[[ Task material, beginning ]]
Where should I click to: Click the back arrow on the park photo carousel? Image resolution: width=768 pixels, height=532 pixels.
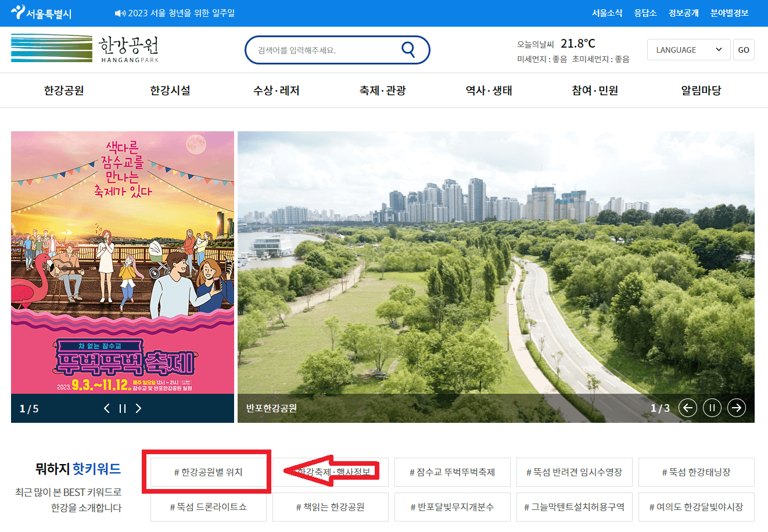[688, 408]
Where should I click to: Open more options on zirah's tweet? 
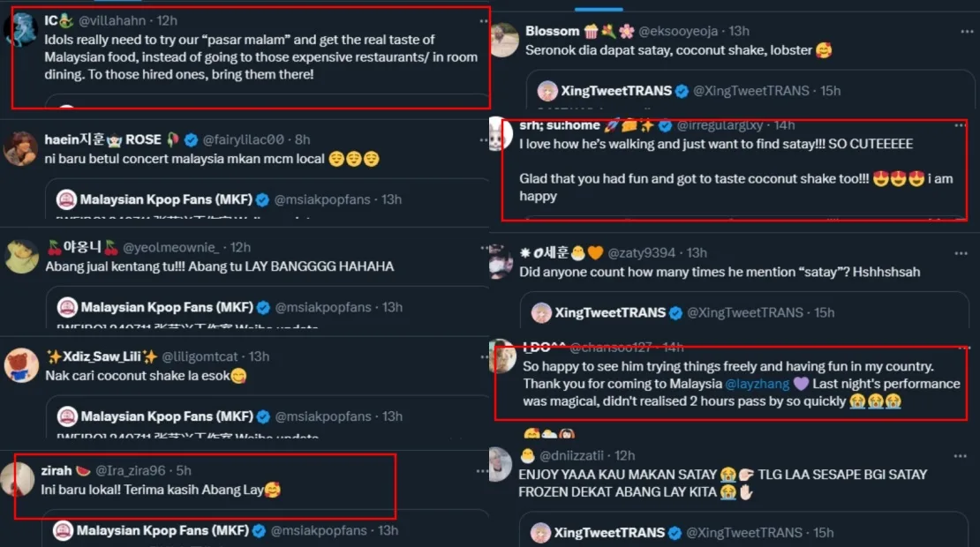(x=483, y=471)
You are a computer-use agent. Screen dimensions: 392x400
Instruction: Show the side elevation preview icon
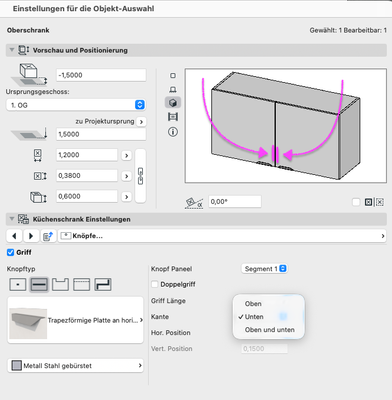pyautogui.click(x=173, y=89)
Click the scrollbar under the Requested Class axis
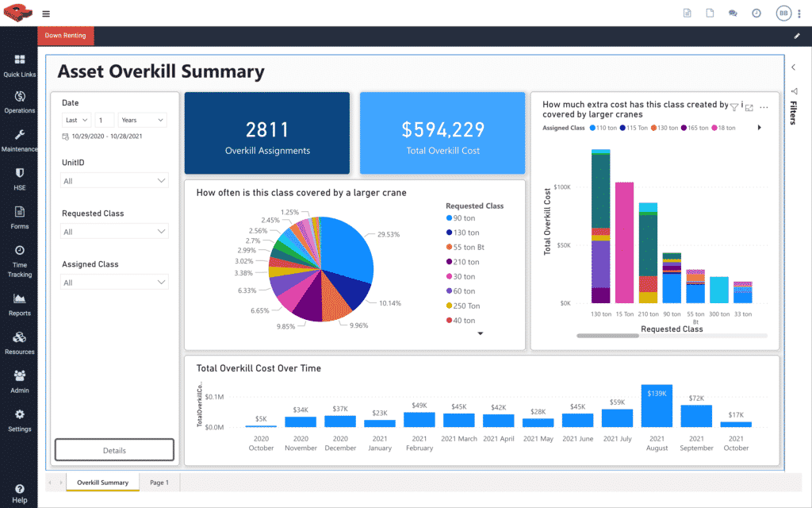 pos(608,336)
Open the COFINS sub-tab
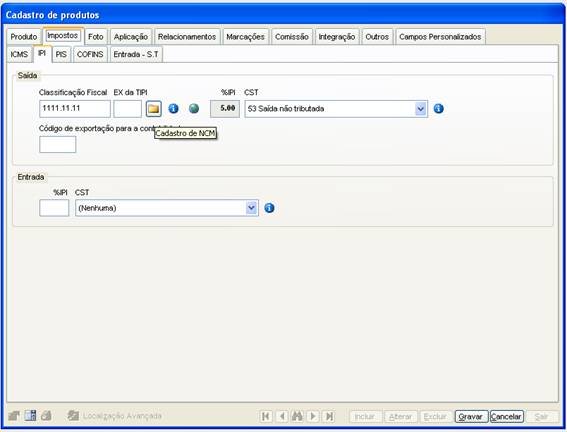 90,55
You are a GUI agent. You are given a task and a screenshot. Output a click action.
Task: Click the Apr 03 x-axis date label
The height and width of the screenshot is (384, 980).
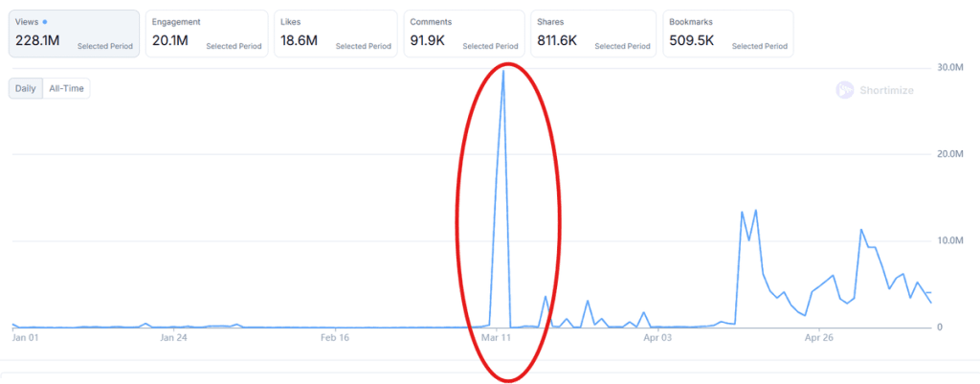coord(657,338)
[[ Task material, end ]]
(Directions) Please copy exactly the lines from the one containing "Instruction: Show the" through the last line of the records, both ends included, and leave out any pictures.

(Answer area)
Instruction: Show the side elevation preview icon
pyautogui.click(x=173, y=89)
Click the scrollbar under the Requested Class axis
 pos(608,336)
Open the COFINS sub-tab
 90,55
You are a GUI agent. You are given a task and a screenshot. Output a click action.
Task: Click the Apr 03 x-axis date label
The height and width of the screenshot is (384, 980).
coord(657,338)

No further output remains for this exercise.